Она открыла глаза и увидела над собой, в полумраке, совсем другого Кристиана. «Он вне себя», – подумала она, и эта мысль безжалостно прервала ту чудесную тихую мелодию, что только начинала звучать в ее трепещущем теле. Да, казалось, Кристиан в этот миг далек и от нее, и от себя самого; сейчас он словно упивался радостями таинственного рая, но она, лишь мельком увидевшая кипарисы и цветущие виноградники той сказочной долины, теперь была отгорожена от нее стеной и знала, что ей туда уже не попасть. Образы спящего сына, враждебной няньки, слуг за дверью снова встали между ней и «всепожирающим экстазом», которого она так ждала. Глядя на Кристиана трезвыми, проницательными глазами, она сказала себе: «Как странно: сейчас он чем-то похож на Альбера». И эта мысль ранила ее своей иронией и безнадежностью. Однако позже, когда он склонился над ней и спросил: «Ты счастлива?» – она прошептала: «Божественно счастлива!»

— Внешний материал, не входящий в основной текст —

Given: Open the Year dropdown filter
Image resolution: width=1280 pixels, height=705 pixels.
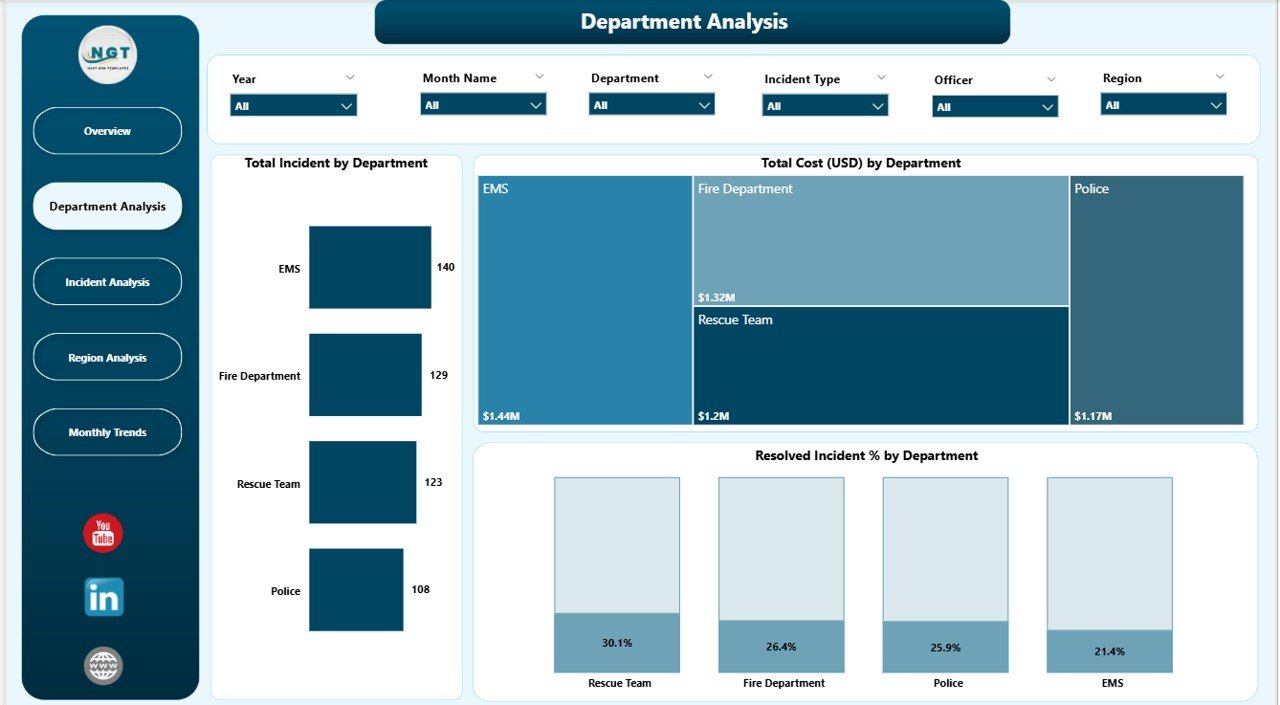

Потом он ушел, скользнув по ковру бесшумно, точно сильф, а она заплакала так же горько, как плакала в свою брачную ночь шесть лет назад. Хотя ситуации были совсем разные. Ее любовником стал не зрелый мужчина, который ей не нравился, который завладел ею согласно общепринятым канонам, но тот единственный, который был ей по сердцу, которым она восхищалась больше всего на свете. И тем не менее она осталась неудовлетворенной, растревоженной и неспособной довести до финала ту неоконченную симфонию, чьи отголоски еще звучали в ней. Не в силах заснуть, она бодрствовала до самого рассвета, вспоминая комнату в Версале, плеск фонтана за окном и почти явственно слыша ровное, громкое дыхание мужа. Наконец проснулись птицы, и дневной свет слегка рассеял тоску Клер. «Нет! – подумала она. – С Кристианом все будет совсем иначе. Я люблю его душу и так же пылко люблю его тело, молодое, стройное. Люблю изящество его движений. Мое разочарование объясняется просто неожиданностью, страхом, стыдом. Я была в доме своего мужа, в двух шагах от своего ребенка. А в другом месте, позже, мы будем по-настоящему счастливы».
Она повторила, полная надежды: «Мы будем счастливы!» – и заснула.
Когда она сошла вниз, Кристиан уже сидел на террасе, сияющий и бодрый. Он не смог сказать Клер слова, которых она ждала, – рядом сидели Альбер-младший и его няня, – но встретил ее с нежностью и прочел ей прелестную сцену, написанную нынче утром. Когда они остались одни, Клер попыталась объяснить ему, как она страдала и будет страдать в этой ложной ситуации.